香川県における市制町村制施行に伴う廃置分合の根拠であるM22.12.28付け(香川)県令第22号大内郡の項をご覧ください。
市制町村制施行後、大内郡の(新)松原村となるのは、
帰来村 伊座村 松原村 湊村字水入ノ内宅地三反弐畝廿弐歩畑九畝廿歩
であり、(新)「白鳥村」となるのが、
白鳥村 湊村 内字水入ノ内宅地三反弐畝(弐畝)廿弐歩畑九畝廿歩ヲ除ク
です。
(旧字体は新字体に引用者が置換え。( )内の「弐畝」は、重複誤りと思われます。)
この、(旧)湊村の内、(新)白鳥村ではなく、(旧)松原村と一緒に敢えて(新)松原村となった「湊村字水入ノ内宅地三反弐畝廿弐歩畑九畝廿歩」が、今回の話題となっている「森」のうち、現在松原になっているものの内、元は湊であった区域でないか、と思う次第です。

――――――――――
さて、冒頭に挙げた、共武政表における輻輳地の件。
試しに、讃岐国の、町村にまたがる輻輳地が、現在のどのあたりになるのか、あたってみました。
(1)大内郡 森
前述のとおり。
(2)山田郡 川島
「坂元村、高野村」という記載と、M23.2.15付けでの両村+上田井村との合併による山田郡坂ノ上村木田郡川島町への町制/改称、それを引き継いだ木田郡山田町高松市に編入合併される際のS41.6.23付け香川県告示第429号新町名設定の件から見ても、高野村が現川島本町、坂元村が現川島東町であることがわかります(高松市川島本町・川島東町付近の地図)。
(3)香川郡
香川郡坂田村、万蔵村という記載などから、高松市室町付近に当たると考えられます。
なお、現在、「高松市室町字室」です。地番区域は室町としての付番で、また、字室以外に字はなく、住所上は「字室」は表記しません。
(4)香川郡 橋詰
香川郡坂田村、勅使村という記載などから、高松市の橋詰バス停付近であると考えられます。
(5)香川郡 仏生山町
この5例の中では、最も容易。ただし、さらに詳細に。

提供データ:
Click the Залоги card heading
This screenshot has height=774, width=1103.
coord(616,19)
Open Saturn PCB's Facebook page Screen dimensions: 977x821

課題 1:
香川県の廃置分合についての本文で、旧坂元村は現在のどこにあたるとされているか。
課題 2:
香川県の廃置分合についての本文を、最後の文の後から書き継げ。

解答 1:
高松市の川島東町である。

解答 2:
香川郡百相村、出作村という記載と、M23.2.15付けでの香川郡百相村香川郡仏生山町への町制/改称(あわせて多肥村大字出作の一部をさらに編入)、高松市に編入合併される際のS41.9.30付け告示第105号の5新町名設定の件から見ても、高松市仏生山町(地番に甲を付す地域が元百相村、地番に乙を付す地域が元出作村)であると考えます。

なお、香川県における市制町村制施行に伴う廃置分合の根拠であるM22.12.28付け(香川)県令第22号:http://kindai.ndl.go.jp/info:ndljp/pid/788358/113
香川郡の項をあわせてご覧ください。
市制町村制施行後、香川郡の(新)多肥村となるのは、
出作村 内字松ノ上、字松ノ下、字下町ヲ除ク 上多肥村 下多肥村
であり、(新)百相村となるのが、
百相村 出作村ノ内字松ノ上、字松ノ下、字下町
です。大内郡の森の例と同様、「出作村ノ内字松ノ上、字松ノ下、字下町」が、共武政表でいうところの、
出作村 五十戸 百八十九人
であり、M23.2.15に(新)出作村とならずに(新)百相村となった区域ではないかと考えます。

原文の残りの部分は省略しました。